Die Architektur eines Museums bspw. hat die Funktion, die Kunstwerke, die es beherbergt, möglichst gut zur Geltung zu bringen. Vor 150 Jahren legte man darüber hinaus noch auf den dekorativen und repräsentativen Charakter des Gebäudes Wert, aber das war es dann eigentlich schon. Nun findet man eine Museumsgeneration vor, deren markante Gestaltungmittel Licht und Unendlichkeit andeutende Formen bzw. Raumkonstruktionen sind. Diese Museen sind, allein von der Architekturerfahrung her gesehen, zu spirituellen Räumen geworden. Eine mögliche Erklärung für diese Entwicklung erhält man, wenn man den modernen Städtebau in China betrachtet.
Man hat dort mit dem Problem zu kämpfen, dass man Zentren für die diversen Planstädte benötigt. Aus historischer und ethnologischer Perspektive bieten sich dafür Sakralbauten an. Nun ist China bekanntlich ein atheistischer Saat, weshalb man anstatt auf Sakralbauten auf Kulturbauten wie Museen oder Opern zurückgreift.
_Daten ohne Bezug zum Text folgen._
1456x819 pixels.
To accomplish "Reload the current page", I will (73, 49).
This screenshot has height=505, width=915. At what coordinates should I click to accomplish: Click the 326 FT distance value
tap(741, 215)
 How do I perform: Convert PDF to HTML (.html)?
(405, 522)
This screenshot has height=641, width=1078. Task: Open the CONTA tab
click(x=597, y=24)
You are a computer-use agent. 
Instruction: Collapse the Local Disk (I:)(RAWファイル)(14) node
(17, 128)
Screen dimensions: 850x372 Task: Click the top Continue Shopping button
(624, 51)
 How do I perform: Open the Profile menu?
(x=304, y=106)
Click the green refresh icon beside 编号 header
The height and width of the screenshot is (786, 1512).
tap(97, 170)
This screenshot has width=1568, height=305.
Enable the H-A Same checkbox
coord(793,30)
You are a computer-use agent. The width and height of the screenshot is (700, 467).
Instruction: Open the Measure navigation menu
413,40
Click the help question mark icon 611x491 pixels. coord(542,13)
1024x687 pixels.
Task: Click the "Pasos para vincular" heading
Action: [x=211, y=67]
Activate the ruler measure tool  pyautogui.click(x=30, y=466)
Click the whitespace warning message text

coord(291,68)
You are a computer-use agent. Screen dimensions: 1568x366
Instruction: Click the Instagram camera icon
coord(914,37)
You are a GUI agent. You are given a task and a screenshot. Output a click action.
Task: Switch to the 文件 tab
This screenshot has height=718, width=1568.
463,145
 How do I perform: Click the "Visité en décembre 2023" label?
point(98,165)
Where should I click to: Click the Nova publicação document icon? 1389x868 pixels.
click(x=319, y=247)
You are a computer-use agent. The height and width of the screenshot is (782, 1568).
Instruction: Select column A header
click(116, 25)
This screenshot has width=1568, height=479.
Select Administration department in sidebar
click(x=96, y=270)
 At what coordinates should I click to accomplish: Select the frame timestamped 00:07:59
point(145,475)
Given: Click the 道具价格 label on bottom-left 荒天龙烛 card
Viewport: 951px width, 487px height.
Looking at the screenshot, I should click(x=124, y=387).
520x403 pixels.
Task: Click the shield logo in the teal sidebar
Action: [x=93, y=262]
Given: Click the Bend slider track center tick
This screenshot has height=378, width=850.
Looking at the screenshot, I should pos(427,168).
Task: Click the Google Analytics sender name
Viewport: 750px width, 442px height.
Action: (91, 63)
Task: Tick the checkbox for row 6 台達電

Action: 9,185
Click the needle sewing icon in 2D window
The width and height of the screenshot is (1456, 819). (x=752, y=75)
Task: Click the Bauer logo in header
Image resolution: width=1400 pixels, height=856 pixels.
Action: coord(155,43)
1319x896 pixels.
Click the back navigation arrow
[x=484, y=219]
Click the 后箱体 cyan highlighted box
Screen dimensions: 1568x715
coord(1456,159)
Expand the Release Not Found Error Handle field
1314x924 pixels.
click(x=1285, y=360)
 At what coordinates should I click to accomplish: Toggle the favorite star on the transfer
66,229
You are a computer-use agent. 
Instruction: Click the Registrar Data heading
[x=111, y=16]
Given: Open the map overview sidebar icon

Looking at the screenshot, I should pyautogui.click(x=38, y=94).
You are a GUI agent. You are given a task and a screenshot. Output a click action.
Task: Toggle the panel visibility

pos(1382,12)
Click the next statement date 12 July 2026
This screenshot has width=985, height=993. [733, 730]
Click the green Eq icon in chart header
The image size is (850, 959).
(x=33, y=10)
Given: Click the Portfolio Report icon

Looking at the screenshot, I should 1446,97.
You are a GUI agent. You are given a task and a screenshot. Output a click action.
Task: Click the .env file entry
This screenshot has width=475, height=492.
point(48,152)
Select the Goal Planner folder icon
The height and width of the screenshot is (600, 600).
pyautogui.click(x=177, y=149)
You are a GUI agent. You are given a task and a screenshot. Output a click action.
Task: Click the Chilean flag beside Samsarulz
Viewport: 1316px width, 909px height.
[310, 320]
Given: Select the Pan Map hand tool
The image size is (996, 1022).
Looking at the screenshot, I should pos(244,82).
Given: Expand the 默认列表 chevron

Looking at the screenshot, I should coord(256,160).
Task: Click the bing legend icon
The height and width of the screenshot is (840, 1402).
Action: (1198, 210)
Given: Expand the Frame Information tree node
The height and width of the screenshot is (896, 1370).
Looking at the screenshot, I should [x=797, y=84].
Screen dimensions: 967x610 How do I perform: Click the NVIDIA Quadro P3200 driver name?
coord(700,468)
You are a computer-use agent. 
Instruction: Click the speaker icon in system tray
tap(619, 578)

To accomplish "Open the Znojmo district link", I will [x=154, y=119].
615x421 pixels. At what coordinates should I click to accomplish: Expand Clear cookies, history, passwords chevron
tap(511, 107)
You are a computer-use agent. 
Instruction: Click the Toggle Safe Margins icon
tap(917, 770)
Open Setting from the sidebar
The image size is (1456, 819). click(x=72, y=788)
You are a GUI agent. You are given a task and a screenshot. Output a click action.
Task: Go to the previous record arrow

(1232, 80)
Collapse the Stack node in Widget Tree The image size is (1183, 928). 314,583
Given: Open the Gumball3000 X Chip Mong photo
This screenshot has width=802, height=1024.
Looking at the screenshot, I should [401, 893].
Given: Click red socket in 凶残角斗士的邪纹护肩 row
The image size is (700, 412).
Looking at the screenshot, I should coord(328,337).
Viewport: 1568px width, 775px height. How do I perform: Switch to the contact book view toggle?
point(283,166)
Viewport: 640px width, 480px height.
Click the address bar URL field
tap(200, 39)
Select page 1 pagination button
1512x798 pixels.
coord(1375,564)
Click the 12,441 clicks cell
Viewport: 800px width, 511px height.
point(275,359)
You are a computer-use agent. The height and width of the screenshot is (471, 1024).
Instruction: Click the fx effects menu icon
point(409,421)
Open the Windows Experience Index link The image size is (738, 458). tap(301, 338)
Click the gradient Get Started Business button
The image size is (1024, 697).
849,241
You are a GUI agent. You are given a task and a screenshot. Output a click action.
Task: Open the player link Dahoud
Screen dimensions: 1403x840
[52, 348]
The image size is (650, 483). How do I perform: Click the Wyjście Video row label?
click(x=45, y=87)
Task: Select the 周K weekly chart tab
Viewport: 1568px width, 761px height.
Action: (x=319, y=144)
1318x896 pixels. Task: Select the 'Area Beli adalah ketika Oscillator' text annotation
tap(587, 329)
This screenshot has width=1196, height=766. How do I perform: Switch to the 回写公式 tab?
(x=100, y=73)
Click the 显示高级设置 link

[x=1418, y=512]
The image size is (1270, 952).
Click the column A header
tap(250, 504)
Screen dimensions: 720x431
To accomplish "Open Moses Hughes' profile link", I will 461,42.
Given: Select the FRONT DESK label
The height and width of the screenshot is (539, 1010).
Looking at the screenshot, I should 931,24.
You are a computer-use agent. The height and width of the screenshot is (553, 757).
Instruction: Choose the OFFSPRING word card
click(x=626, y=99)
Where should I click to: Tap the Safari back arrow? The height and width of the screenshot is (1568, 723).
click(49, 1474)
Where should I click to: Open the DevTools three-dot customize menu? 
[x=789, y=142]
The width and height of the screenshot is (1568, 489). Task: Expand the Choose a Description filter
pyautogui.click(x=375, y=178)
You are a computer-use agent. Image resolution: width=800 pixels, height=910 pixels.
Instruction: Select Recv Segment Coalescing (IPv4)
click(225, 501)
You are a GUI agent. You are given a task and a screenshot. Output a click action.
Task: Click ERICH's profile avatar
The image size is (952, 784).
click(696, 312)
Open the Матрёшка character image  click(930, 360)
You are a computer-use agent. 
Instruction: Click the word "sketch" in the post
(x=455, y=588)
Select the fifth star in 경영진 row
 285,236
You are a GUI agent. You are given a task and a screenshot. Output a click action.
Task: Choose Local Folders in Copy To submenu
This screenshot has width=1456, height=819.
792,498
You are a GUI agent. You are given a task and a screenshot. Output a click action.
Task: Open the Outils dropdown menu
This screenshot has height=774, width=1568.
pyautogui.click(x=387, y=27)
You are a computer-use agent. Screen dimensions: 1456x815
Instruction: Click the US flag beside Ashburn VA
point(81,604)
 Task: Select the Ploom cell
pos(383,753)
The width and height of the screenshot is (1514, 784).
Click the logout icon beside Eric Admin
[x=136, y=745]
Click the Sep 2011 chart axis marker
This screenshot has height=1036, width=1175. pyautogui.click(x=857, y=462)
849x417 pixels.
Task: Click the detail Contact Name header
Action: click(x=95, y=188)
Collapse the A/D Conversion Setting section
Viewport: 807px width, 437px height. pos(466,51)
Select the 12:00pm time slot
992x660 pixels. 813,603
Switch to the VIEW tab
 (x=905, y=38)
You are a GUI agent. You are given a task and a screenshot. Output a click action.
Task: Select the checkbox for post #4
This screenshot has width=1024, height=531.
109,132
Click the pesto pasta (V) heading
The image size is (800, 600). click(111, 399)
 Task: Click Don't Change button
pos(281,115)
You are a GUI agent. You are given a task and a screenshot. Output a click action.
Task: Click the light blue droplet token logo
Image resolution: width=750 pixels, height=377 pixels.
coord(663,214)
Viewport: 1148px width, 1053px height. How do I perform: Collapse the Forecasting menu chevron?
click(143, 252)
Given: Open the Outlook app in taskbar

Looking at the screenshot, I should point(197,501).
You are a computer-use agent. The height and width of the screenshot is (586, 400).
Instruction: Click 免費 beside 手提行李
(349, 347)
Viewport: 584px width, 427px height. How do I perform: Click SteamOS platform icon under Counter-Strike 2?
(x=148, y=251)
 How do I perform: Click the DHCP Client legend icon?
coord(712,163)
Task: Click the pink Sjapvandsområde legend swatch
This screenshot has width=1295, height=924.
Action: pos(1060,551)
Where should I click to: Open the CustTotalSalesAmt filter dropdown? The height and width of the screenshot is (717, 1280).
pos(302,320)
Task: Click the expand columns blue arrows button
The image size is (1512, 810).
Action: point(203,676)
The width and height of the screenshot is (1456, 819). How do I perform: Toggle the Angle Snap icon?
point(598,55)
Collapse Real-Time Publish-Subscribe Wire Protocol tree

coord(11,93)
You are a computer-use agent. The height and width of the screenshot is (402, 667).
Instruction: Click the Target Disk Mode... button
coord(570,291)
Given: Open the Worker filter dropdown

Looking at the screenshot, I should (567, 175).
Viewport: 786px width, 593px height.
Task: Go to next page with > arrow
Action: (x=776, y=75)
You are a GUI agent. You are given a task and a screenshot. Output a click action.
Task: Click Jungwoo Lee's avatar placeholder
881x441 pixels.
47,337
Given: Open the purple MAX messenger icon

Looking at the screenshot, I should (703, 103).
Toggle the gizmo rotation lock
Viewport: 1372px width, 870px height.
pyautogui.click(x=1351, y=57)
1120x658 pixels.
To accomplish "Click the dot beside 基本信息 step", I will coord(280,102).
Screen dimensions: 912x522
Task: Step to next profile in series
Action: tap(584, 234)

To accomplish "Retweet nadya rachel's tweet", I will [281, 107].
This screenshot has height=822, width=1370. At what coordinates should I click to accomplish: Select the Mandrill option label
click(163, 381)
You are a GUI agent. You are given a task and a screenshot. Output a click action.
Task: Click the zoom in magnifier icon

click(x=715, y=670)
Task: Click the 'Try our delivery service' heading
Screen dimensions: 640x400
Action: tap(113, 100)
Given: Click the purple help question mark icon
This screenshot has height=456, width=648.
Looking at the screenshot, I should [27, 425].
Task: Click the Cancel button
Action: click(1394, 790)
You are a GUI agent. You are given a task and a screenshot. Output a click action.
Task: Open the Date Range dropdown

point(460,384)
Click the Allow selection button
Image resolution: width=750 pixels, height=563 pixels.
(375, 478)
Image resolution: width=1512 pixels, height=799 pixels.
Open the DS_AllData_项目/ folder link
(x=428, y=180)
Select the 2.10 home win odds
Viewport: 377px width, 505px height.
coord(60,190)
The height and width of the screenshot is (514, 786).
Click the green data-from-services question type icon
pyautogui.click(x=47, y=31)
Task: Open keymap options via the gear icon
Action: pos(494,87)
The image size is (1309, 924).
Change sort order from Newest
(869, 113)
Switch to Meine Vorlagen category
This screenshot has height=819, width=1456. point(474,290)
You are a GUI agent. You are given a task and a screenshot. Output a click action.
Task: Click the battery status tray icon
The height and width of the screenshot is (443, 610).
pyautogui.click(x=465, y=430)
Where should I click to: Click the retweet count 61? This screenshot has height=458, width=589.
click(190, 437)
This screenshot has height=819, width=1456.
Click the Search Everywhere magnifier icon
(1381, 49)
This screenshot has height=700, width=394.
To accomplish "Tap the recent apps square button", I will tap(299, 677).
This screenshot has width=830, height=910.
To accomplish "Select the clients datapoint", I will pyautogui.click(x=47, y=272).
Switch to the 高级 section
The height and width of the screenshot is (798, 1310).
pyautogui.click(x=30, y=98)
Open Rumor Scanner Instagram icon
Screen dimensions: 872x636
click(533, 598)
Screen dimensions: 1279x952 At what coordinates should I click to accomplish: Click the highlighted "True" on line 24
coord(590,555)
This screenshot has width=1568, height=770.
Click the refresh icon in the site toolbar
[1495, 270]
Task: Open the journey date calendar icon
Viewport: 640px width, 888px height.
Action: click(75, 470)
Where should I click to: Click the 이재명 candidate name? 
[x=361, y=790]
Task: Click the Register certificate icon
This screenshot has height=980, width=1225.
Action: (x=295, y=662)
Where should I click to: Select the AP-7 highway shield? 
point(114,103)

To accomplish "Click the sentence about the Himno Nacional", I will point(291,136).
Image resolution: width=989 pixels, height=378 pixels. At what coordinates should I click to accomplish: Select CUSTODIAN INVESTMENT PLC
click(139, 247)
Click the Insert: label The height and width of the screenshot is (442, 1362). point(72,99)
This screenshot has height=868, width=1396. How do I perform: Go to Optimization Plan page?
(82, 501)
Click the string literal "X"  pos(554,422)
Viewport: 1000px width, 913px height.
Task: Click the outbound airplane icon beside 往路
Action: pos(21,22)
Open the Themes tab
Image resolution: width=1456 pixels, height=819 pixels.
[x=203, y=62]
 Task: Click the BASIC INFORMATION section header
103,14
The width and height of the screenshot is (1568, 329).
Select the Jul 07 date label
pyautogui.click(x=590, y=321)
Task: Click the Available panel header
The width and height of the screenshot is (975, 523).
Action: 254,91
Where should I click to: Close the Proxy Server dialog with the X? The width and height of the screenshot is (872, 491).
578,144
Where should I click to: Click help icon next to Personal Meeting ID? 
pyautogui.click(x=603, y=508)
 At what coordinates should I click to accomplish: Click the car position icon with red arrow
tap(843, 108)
Diese müssen sich jedoch zum einen in irgendeiner Art und Weise von der Architektur der Umgebung unterscheiden und zum anderen unbewusst die Funktion von Sakralbauten erfüllen. Und so sind in China Gebäude entstanden, die über reine Kulturbauten hinausgehen, indem sie eine spirituelle Dimension beinhalten. Ein Beispiel hierfür wäre das zwischen 2010 und 2012 entstandene OCT – Design Museum in der chinesischen Millionenstadt Shenzhen.
Ein erstes Beispiel für gelungene Sakralarchitektur des 21. Jahrhunderts ist die in der Tschechischen Republik gelegene Trappistenabtei von Nový Dvůr, die zwischen den Jahren 1999 und 2004 nach den Plänen des britischen Architekten John Pawson restauriert bzw. teilweise neu erbaut worden ist. Die Abtei besteht aus einer Mischung von barocken und modernen Gebäudeteilen, die aufgrund eines starken Gesamtkonzeptes erstaunlich gut miteinander harmonieren.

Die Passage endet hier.